4.6.3 Model Features

The use of convolution kernels of different sizes means different sizes of receptive fields, and the final splicing means the fusion of different scale features;
The reason why the convolution kernel size is 1, 3 and 5 is mainly for the convenience of alignment. After setting the convolution step stride=1, as long as pad=0, 1, 2 are set respectively, the features of the same dimension can be obtained after convolution, and then these features can be directly stitched together;
The more the network goes to the end, the more abstract the features are, and the more susceptible fields are involved in each feature. As the number of layers increases, the proportion of 3x3 and 5x5 convolutions also increases. However, using a 5x5 convolution kernel still has a huge amount of computation. To this end, the article draws on NIN2 and uses a 1x1 convolution kernel for dimensionality reduction.

4.7 Why are the current CNN models adjusted on GoogleNet, VGGNet or AlexNet?

Evaluation comparison: In order to make your results more convincing, when you publish your own results, you will compare them with a standard baseline and improve on the baseline. Common problems such as detection and segmentation will be based on VGG or Resnet101. Basic network.
Limited time and effort: In research pressure and work stress, time and energy only allow you to explore in a limited range.
Model innovation is difficult: Improving the basic model requires a lot of experimentation and experimentation, and requires a lot of experiment accumulation and strong inspiration. It is very likely that the input-output ratio is relatively small.
Resource limitations: Creating a new model requires a lot of time and computing resources, often not feasible in schools and small business teams.
In actual application scenarios, there are actually a large number of non-standard model configurations.
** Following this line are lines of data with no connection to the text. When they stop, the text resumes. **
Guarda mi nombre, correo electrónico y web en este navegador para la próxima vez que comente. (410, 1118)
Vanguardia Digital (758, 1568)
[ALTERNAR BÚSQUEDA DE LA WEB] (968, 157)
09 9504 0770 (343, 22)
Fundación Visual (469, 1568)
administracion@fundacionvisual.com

[1] Y. LeCun, L. Bottou, Y. Bengio, and P. Haffner. Gradient-based learning applied to document recognition. Proceedings of the IEEE, november 1998.

[2] A. Krizhevsky, I. Sutskever and G. E. Hinton. ImageNet Classification with Deep Convolutional Neural Networks. Advances in Neural Information Processing Systems 25. Curran Associates, Inc. 1097–1105.
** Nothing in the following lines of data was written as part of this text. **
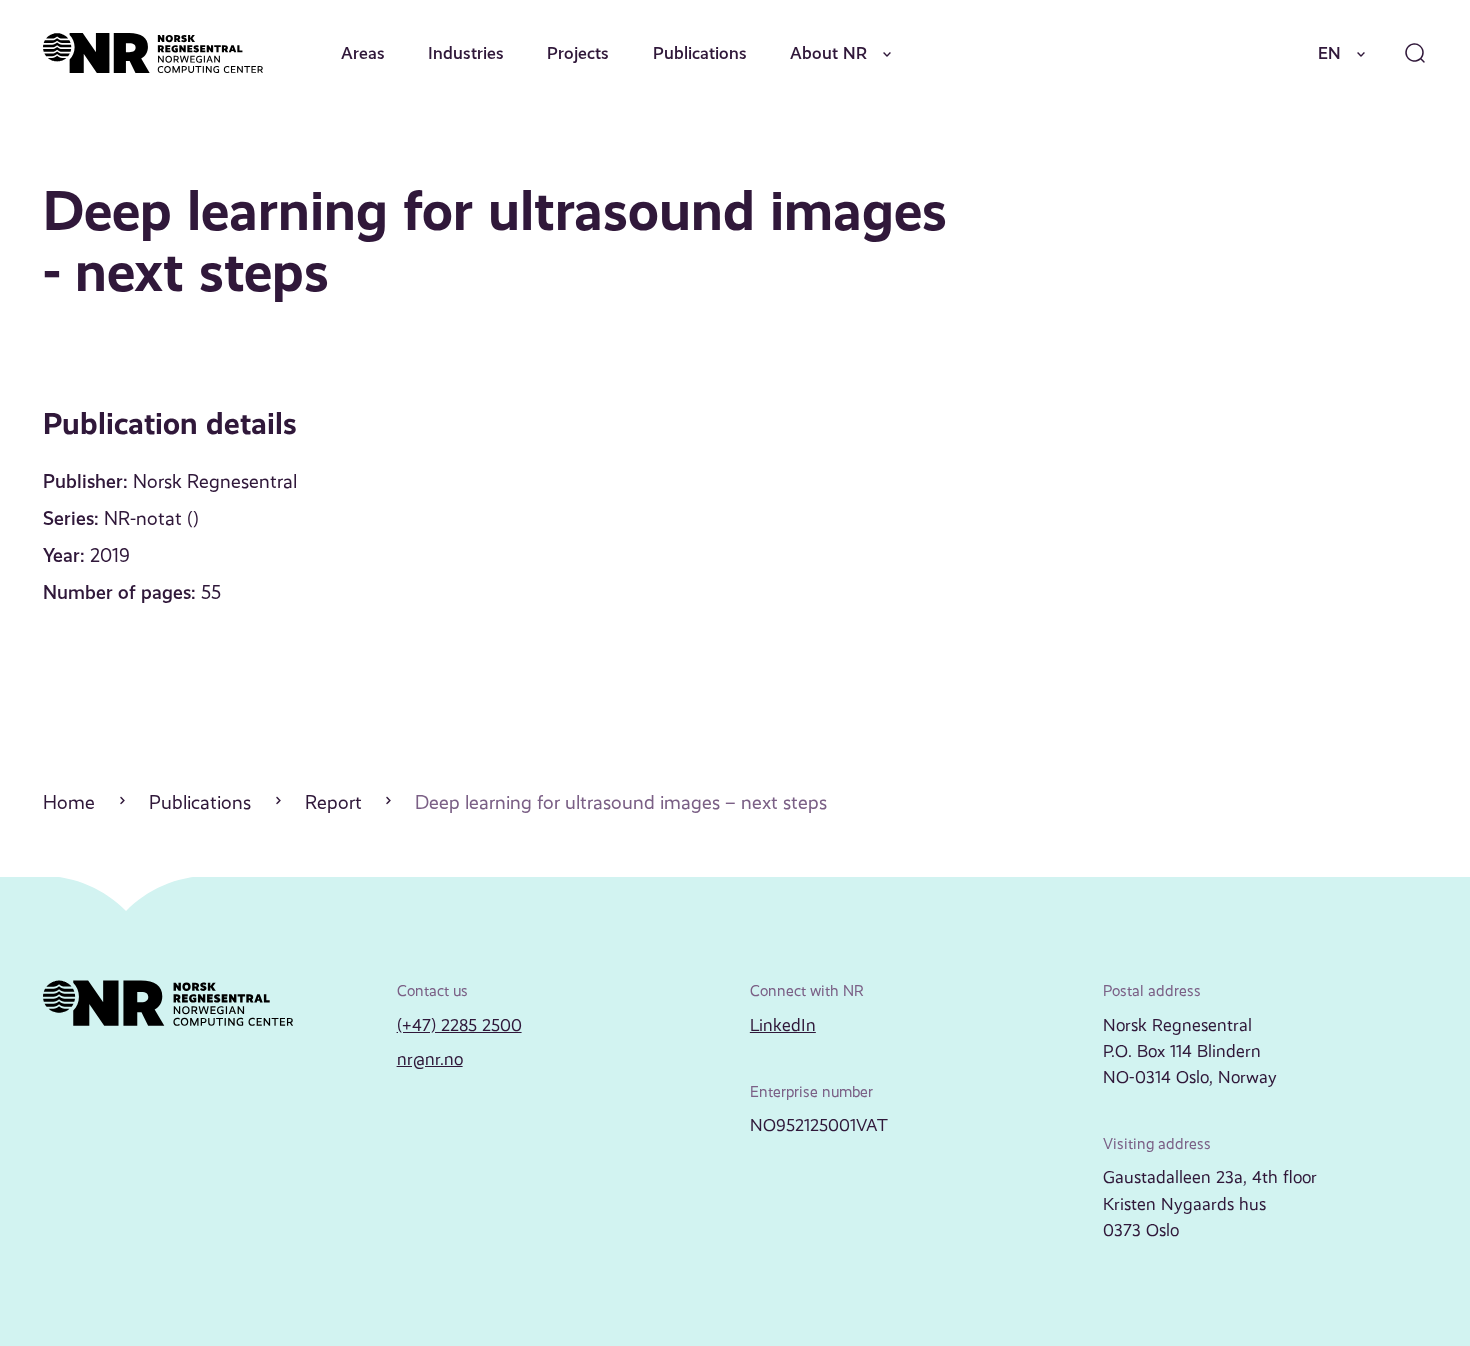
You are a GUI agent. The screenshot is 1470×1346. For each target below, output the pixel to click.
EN (1329, 53)
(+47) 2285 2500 (459, 1025)
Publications (700, 53)
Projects (578, 53)
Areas (363, 53)
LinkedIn (783, 1025)
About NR (828, 53)
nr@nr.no (430, 1059)
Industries (466, 53)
[3] LSVRC-2013. http://www.image-net.org/challenges/LSVRC/2013/results.php

[4] M. D. Zeiler and R. Fergus. Visualizing and Understanding Convolutional Networks. European Conference on Computer Vision.

[5] M. Lin, Q. Chen, and S. Yan. Network in network. Computing Research Repository, abs/1312.4400, 2013.
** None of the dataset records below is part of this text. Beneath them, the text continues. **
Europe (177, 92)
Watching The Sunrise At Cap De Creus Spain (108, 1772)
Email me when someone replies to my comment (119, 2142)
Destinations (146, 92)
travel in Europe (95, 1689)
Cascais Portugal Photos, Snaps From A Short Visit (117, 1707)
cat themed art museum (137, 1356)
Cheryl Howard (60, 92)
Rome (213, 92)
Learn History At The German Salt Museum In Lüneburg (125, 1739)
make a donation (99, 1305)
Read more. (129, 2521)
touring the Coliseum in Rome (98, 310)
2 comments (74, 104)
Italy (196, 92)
[6] K. Simonyan and A. Zisserman. Very Deep Convolutional Networks for Large-Scale Image Recognition. International Conference on Machine Learning, 2015.

[7] Bharath Raj. [a-simple-guide-to-the-versions-of-the-inception-network] (https://towardsdatascience.com/a-simple-guide-to-the-versions-of- The-inception-network-7fc52b863202), 2018.

[8] Christian Szegedy, Sergey Ioffe, Vincent Vanhoucke, Alex Alemi. Inception-v4, Inception-ResNet and
the Impact of Residual Connections on Learning, 2016.

[9] Sik-Ho Tsang. review-inception-v4-evolved-from-googlenet-merged-with-resnet-idea-image-classification, 2018.

[10] Zbigniew Wojna, Christian Szegedy, Vincent Vanhoucke, Sergey Ioffe, Jonathon Shlens. Rethinking the Inception Architecture for Computer Vision, 2015.

[11] Christian Szegedy, Wei Liu, Yangqing Jia, Pierre Sermanet, Scott Reed, Dragomir Anguelov, Dumitru Erhan, Vincent Vanhoucke, Andrew Rabinovich. Going deeper with convolutions, 2014.